Risk of T2DM according to the change in proteinuria status

We further analyzed the risk for new-onset T2DM according to the change in proteinuria status. For this analysis, we collected data on participants who also underwent a health examination between 2002 and 2003 that included a dipstick proteinuria test (n = 238,679). The participants were divided into four groups according to the change in proteinuria: Negative/Trace → Negative/Trace (− → −; Group 1), Negative/Trace →  ≥ 1 + (− →  + ; Group 2), ≥ 1 +  → Negative/Trace (+ → −; Group 3), ≥ 1 +  →  ≥ 1 + (+ →  + ; Group 4). In the analyses, group 1 (− → −) had lower risk for new-onset T2DM compared with the other three groups (Table 3). Change in lifestyle characteristics (smoking status, physical activity, alcohol consumption) of study participants according to change in proteinuria status are shown in Additional file 3: Table S2.

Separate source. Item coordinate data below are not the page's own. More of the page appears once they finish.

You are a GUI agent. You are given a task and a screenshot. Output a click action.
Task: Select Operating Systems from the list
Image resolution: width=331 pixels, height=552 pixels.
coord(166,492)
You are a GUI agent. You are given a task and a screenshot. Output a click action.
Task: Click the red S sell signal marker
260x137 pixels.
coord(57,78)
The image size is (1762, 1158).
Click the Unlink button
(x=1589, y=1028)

Table 3 Risk of type 2 diabetes mellitus risk according to change in proteinuria status


This cohort study investigated the association between dipstick proteinuria and the risk of new-onset T2DM using the nationwide population-based health screening database in Korea. Participants with proteinuria had a higher risk of developing T2DM independent of other risk factors, including fasting glucose level. There was a dose-dependent increase in the risk of T2DM according to the degree of dipstick proteinuria. The urine dipstick test is already a widely used screening tool for proteinuria and other urinary issues [24]. Our study implies that the dipstick proteinuria test may also be useful for identifying patients at high risk of developing T2DM.

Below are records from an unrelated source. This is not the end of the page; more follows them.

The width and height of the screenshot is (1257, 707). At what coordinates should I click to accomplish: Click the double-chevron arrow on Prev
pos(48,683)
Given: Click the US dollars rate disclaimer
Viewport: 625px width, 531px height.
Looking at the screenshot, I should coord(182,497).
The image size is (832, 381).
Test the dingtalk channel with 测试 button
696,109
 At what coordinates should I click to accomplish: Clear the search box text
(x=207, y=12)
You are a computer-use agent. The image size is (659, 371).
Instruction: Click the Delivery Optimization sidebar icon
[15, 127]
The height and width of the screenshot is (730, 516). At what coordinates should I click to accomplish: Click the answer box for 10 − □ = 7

There are several potential mechanisms that may help explain the relationship between proteinuria and increased T2DM risk. The first is that proteinuria is a sensitive marker of inflammation, and sustained proteinuria is considered a cause of further inflammation and oxidative stress [25, 26]. Numerous studies have documented a strong positive relationship between proteinuria and inflammatory biomarkers such as C-reactive protein, TNF-α, interleukin-6, and monocyte chemotactic protein-1 [27, 28]. In a large cohort of chronic kidney disease patients, the inflammation score was positively associated with proteinuria, regardless of estimated glomerular filtration rate [29]. Recent evidence has suggested that proteinuria itself and underlying medical conditions can elicit pro-inflammatory effects and the secretion of inflammatory cytokines including monocyte chemotactic protein-1, endothelin-1, and nuclear factor-kB [30, 31]. Secretion of these chemokines and inflammatory cytokines has been shown to induce insulin resistance, a major hallmark of T2DM pathogenesis [32,33,34]. That is to say, elevated levels of the inflammatory biomarkers are predictors of the development of T2DM [35, 36]. The implications of systemic inflammation and proteinuria may explain the high risk of T2DM in patients with proteinuria.

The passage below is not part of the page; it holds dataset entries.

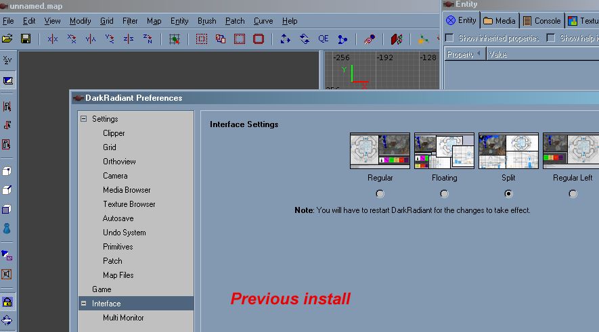Click the Split layout preview thumbnail
Screen dimensions: 599x332
coord(508,151)
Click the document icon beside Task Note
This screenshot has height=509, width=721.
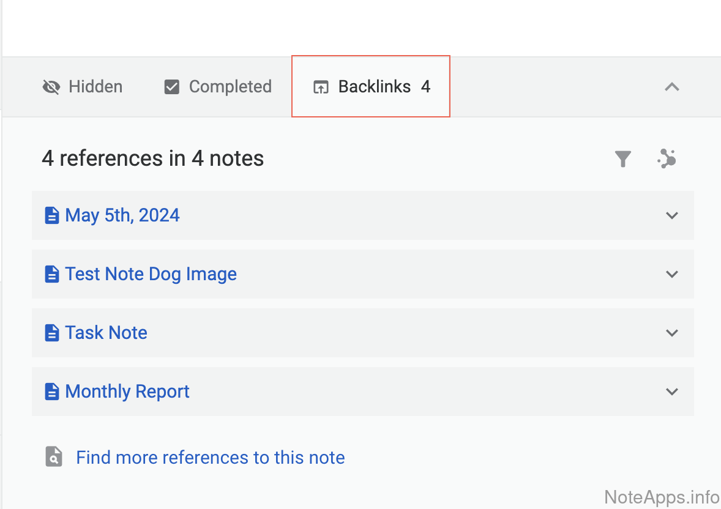(52, 333)
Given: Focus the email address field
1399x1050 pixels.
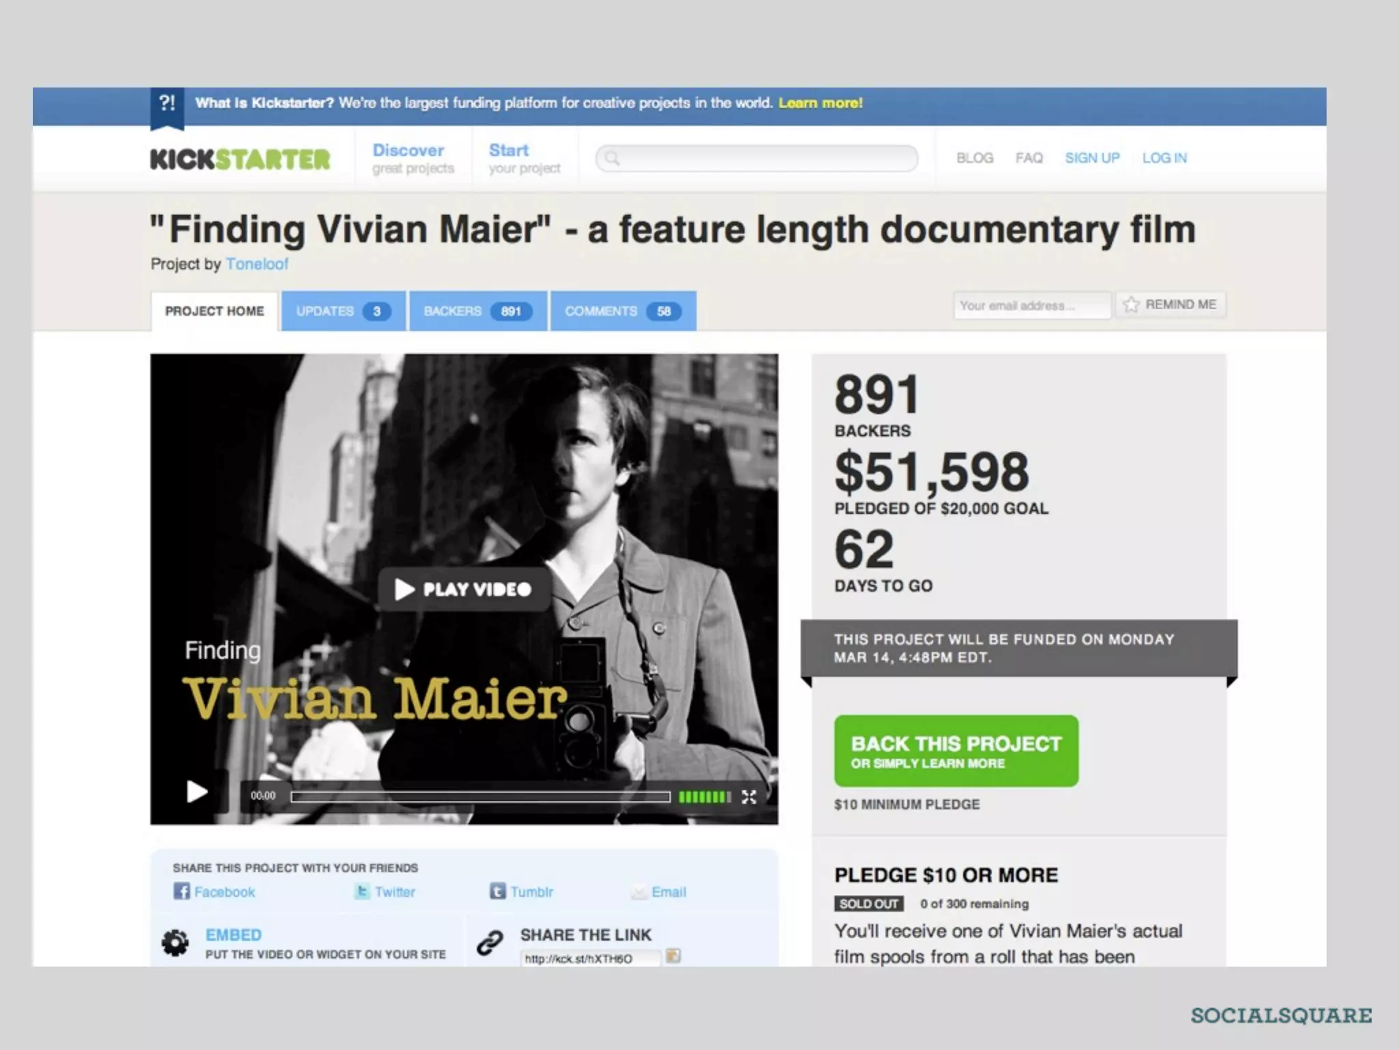Looking at the screenshot, I should 1031,305.
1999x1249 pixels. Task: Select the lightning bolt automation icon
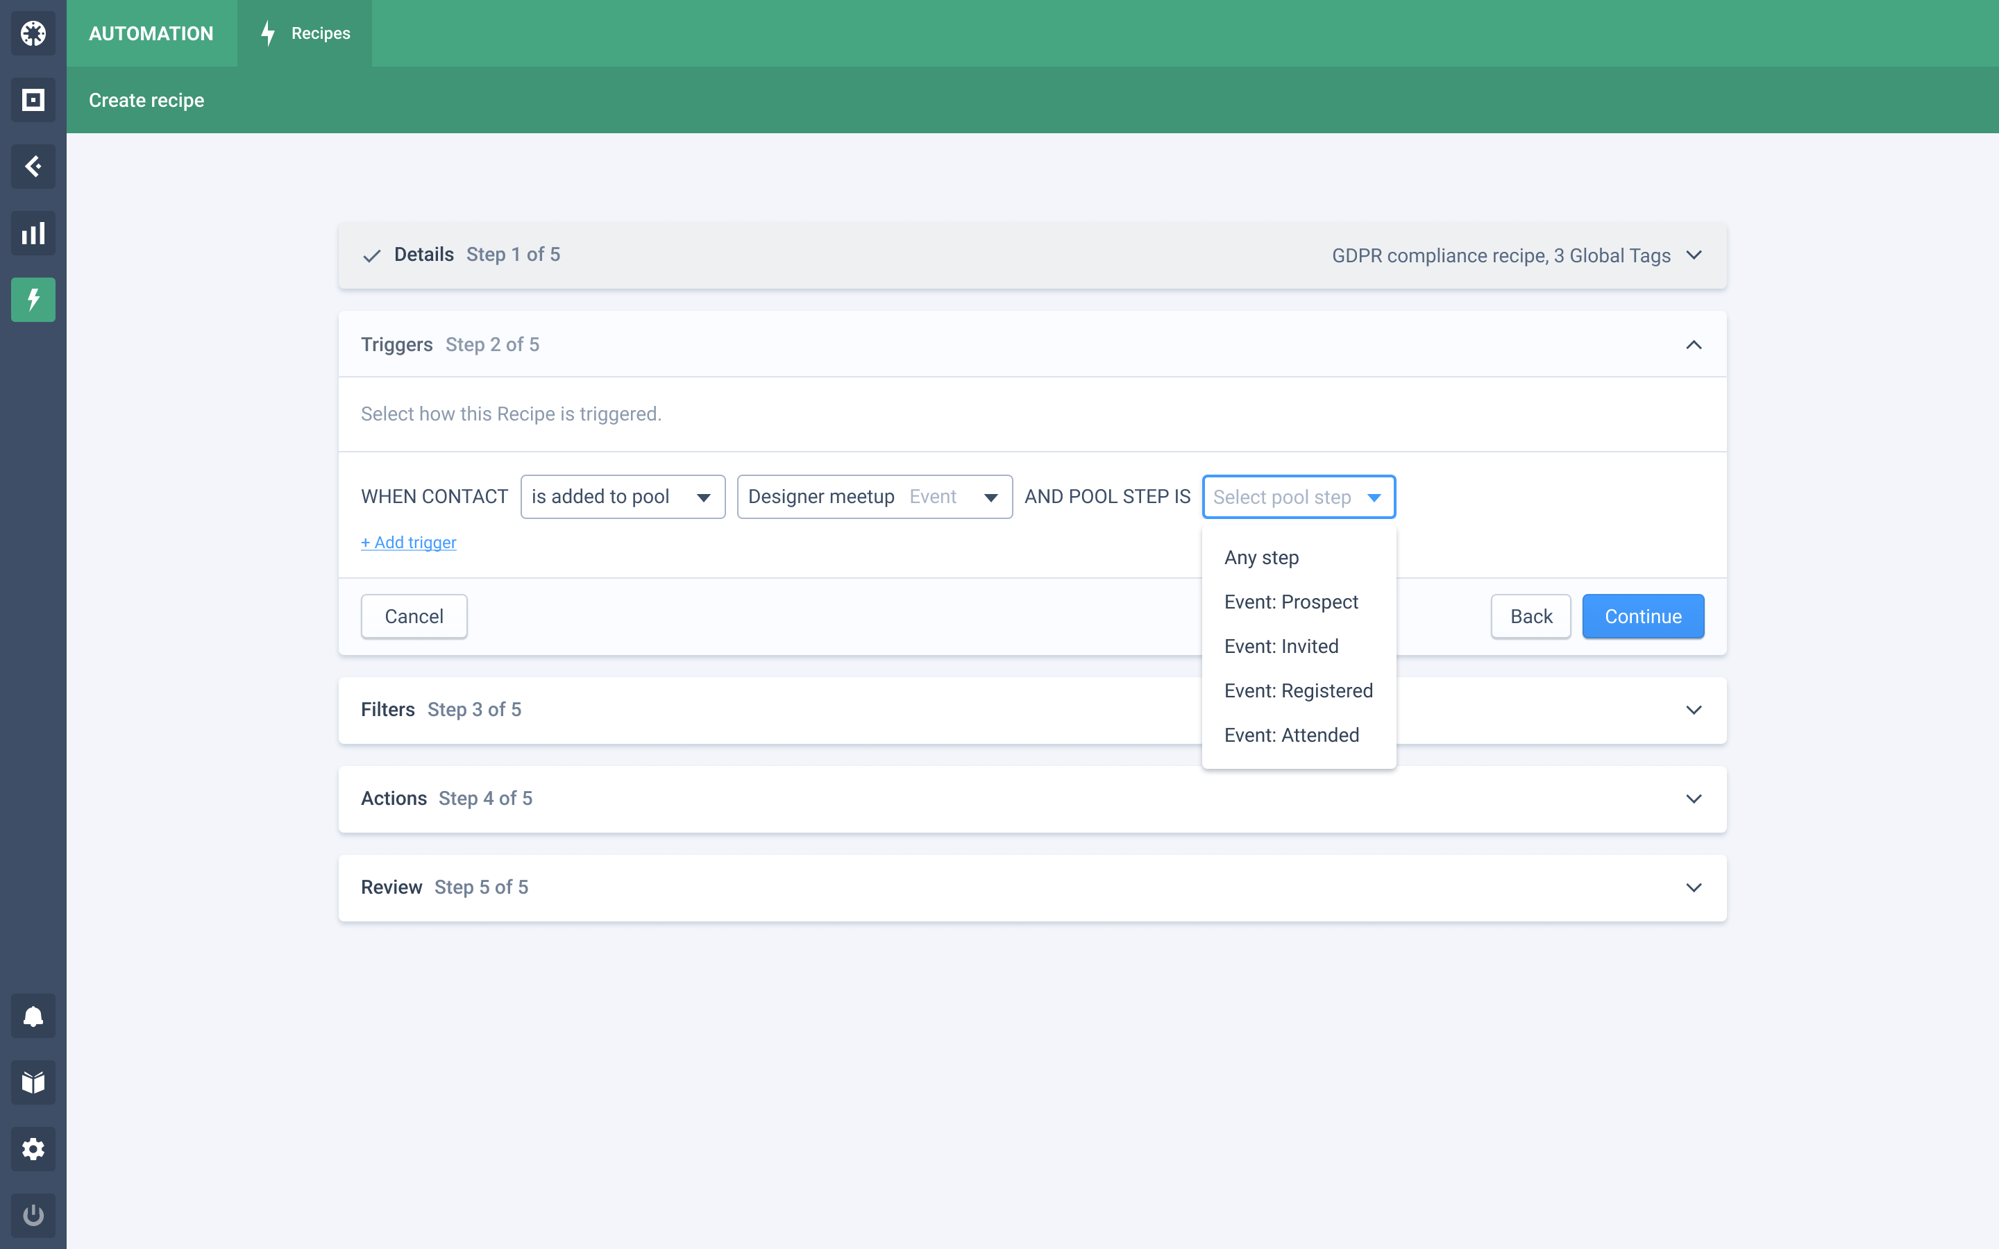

Microvascular endothelial dysfunction is a typical clinical feature found in patients with proteinuria [36, 37]. β-cells of the pancreatic islets secrete insulin and play a major role in glycemic control and the development of diabetes [38]. The pancreatic islet is highly vassalized with an extensive capillary network, which is essential for the survival and function of islet β-cells [39]. The islet endothelial dysfunction contributes to impaired β-cell function in diabetes [40]. Furthermore, impaired endothelial permeability disrupts insulin delivery to the skeletal muscle, liver, or adipose tissue, thereby limiting insulin action [41]. Many epidemiological studies have reported that biomarkers of endothelial dysfunction could be predictors of T2DM development [9, 42]. Although it is uncertain whether endothelial dysfunction is a consequence or preceding factor of T2DM [12], the link between endothelial dysfunction and diabetes may explain the increased risk of T2DM in patients with proteinuria, the result of current study.

The kidneys play a central role in glucose homeostasis, and impaired renal proximal tubules may be another contributing factor in the development of T2DM in patients with proteinuria [43]. The kidneys filter approximately 180 g of glucose per day, and glucose reabsorption in the kidney is primarily mediated by sodium glucose cotransporters 1 and 2 in the proximal tubule, which help regulate blood glucose levels [44]. The proximal tubule is also a major site of albumin reabsorption in the kidneys [45]. Damaged proximal tubules, leading to the presence of proteinuria, may interfere with the reabsorption of glucose and regulation of glucose homeostasis.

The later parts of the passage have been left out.